_What you need to do_. Please write out all of the entries without altering anything.

_Saved entries_.
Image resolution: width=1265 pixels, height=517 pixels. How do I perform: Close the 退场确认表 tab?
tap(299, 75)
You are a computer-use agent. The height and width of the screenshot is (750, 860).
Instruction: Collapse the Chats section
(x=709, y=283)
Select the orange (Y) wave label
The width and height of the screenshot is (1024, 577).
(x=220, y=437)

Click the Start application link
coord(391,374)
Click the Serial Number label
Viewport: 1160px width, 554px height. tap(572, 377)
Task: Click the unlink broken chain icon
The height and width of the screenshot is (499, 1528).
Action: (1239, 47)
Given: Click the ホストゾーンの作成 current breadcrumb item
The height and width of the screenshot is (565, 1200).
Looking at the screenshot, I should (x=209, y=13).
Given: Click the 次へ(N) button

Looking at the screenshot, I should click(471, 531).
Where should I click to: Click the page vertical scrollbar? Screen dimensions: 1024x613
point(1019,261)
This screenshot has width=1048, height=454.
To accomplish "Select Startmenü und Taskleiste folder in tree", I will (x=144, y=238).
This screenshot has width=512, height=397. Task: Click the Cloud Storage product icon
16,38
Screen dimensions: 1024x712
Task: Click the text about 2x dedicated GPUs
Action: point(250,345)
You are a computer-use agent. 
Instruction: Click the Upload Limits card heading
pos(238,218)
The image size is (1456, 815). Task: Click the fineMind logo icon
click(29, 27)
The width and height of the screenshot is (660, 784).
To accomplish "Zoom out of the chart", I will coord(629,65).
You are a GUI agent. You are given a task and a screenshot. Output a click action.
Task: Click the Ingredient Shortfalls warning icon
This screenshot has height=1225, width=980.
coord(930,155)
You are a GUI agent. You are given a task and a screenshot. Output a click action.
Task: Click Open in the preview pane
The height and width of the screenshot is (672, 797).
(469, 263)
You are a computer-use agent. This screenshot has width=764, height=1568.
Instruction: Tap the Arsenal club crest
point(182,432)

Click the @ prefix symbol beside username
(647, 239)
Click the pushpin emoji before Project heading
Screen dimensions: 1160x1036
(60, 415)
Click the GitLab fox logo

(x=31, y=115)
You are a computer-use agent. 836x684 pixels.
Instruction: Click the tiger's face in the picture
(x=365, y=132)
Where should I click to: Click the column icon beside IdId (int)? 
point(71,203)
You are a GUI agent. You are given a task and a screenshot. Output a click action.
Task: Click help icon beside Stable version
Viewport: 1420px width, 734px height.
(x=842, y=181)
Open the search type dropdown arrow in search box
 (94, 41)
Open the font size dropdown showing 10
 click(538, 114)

_Output of the exercise_.
Image resolution: width=1265 pixels, height=517 pixels. How do I perform: Close the 退场确认表 tab?
tap(299, 75)
You are a computer-use agent. The height and width of the screenshot is (750, 860).
Instruction: Collapse the Chats section
(x=709, y=283)
Select the orange (Y) wave label
The width and height of the screenshot is (1024, 577).
(x=220, y=437)

Click the Start application link
coord(391,374)
Click the Serial Number label
Viewport: 1160px width, 554px height. tap(572, 377)
Task: Click the unlink broken chain icon
The height and width of the screenshot is (499, 1528).
Action: (1239, 47)
Given: Click the ホストゾーンの作成 current breadcrumb item
The height and width of the screenshot is (565, 1200).
Looking at the screenshot, I should (x=209, y=13).
Given: Click the 次へ(N) button

Looking at the screenshot, I should click(471, 531).
Where should I click to: Click the page vertical scrollbar? Screen dimensions: 1024x613
point(1019,261)
This screenshot has width=1048, height=454.
To accomplish "Select Startmenü und Taskleiste folder in tree", I will (x=144, y=238).
This screenshot has width=512, height=397. Task: Click the Cloud Storage product icon
16,38
Screen dimensions: 1024x712
Task: Click the text about 2x dedicated GPUs
Action: point(250,345)
You are a computer-use agent. 
Instruction: Click the Upload Limits card heading
pos(238,218)
The image size is (1456, 815). Task: Click the fineMind logo icon
click(29, 27)
The width and height of the screenshot is (660, 784).
To accomplish "Zoom out of the chart", I will coord(629,65).
You are a GUI agent. You are given a task and a screenshot. Output a click action.
Task: Click the Ingredient Shortfalls warning icon
This screenshot has height=1225, width=980.
coord(930,155)
You are a GUI agent. You are given a task and a screenshot. Output a click action.
Task: Click Open in the preview pane
The height and width of the screenshot is (672, 797).
(469, 263)
You are a computer-use agent. This screenshot has width=764, height=1568.
Instruction: Tap the Arsenal club crest
point(182,432)

Click the @ prefix symbol beside username
(647, 239)
Click the pushpin emoji before Project heading
Screen dimensions: 1160x1036
(60, 415)
Click the GitLab fox logo

(x=31, y=115)
You are a computer-use agent. 836x684 pixels.
Instruction: Click the tiger's face in the picture
(x=365, y=132)
Where should I click to: Click the column icon beside IdId (int)? 
point(71,203)
You are a GUI agent. You are given a task and a screenshot. Output a click action.
Task: Click help icon beside Stable version
Viewport: 1420px width, 734px height.
(x=842, y=181)
Open the search type dropdown arrow in search box
 (94, 41)
Open the font size dropdown showing 10
 click(538, 114)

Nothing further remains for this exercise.